Дениц вспомнил хриплый голос фюрера, его кликушеские проклятия, предрекаемые всему миру, и эти аккуратные листки „завещания“, исписанные рукой Бормана.

„Пока нам остаётся тяжёлое наследство, – со вздохом подумал Дениц, – очень, очень тяжёлое! И всё же мы военные, мы должны и выполним свой долг до конца“.

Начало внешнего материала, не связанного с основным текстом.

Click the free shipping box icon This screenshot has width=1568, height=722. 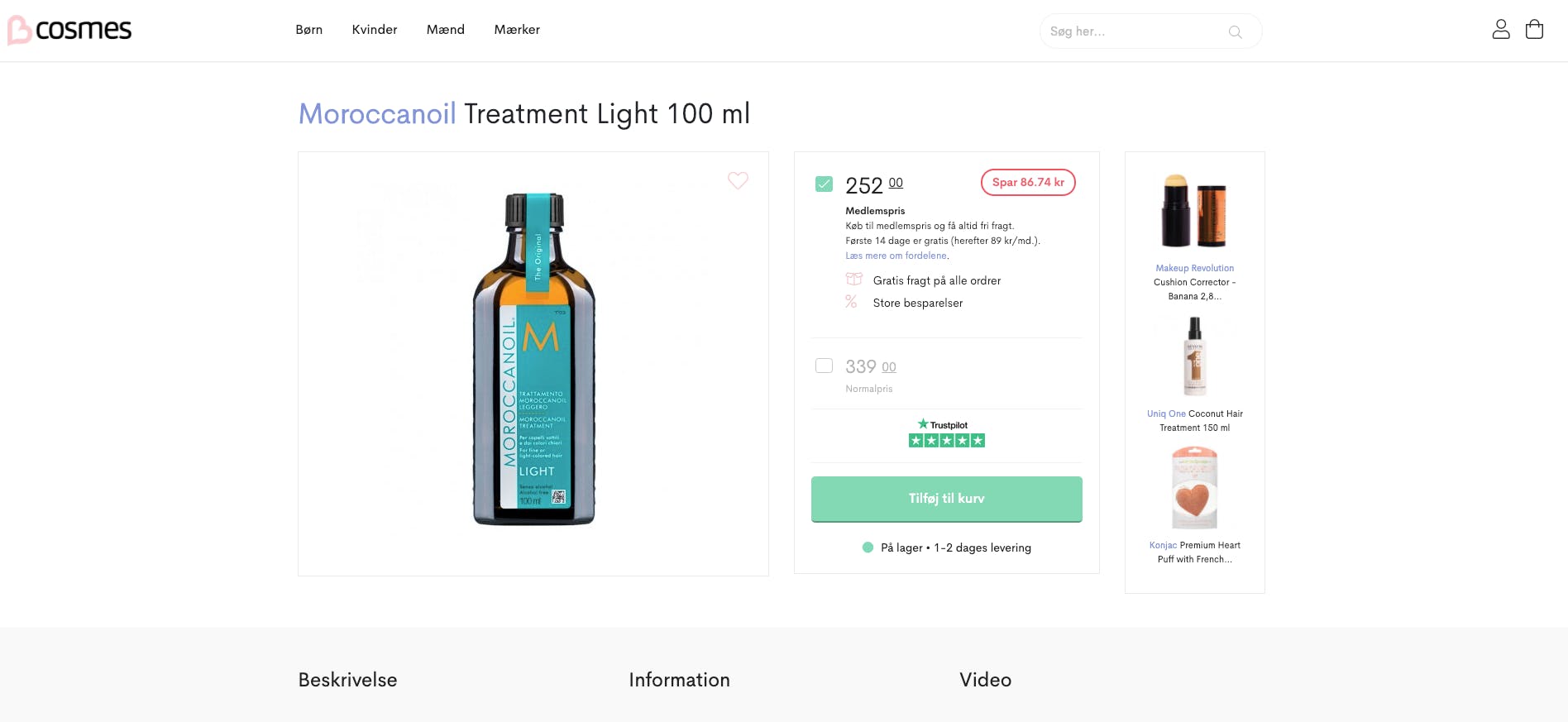pyautogui.click(x=853, y=280)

„Борьба до смерти“, „борьба до смерти“, – как привязавшийся мотив, повторял про себя Дениц слова Гитлера. И вдруг подумал: – Нет, лучше сказать – „борьба после смерти“. После ухода одних, для других, пришедших на смену. Для всех тех, кто выживет и понесёт в новую эпоху зажжённый нами факел“.

10

От быстрой ходьбы Бурцев, кажется, совсем согрелся, и, хотя гимнастёрка, подсохнув, отвердела, словно лёгкая кольчуга, озноб прошёл, в сапогах уже не хлюпала вода и тепло от ног постепенно прогревало портянки. Бурцев уже не сердился на Сергея Свиридова, который свалил его в воду, он ведь не выругал его и в тот первый момент, когда мокрый выкарабкался на берег, и потому, что это было бесполезно, и к тому же нельзя – могли услышать немцы. Сейчас же повеселевшему Бурцеву захотелось даже поговорить со своим командиром, он нагнал Сергея Свиридова, возглавлявшего цепочку разведчиков, и спросил, как его самочувствие.

– В каком смысле?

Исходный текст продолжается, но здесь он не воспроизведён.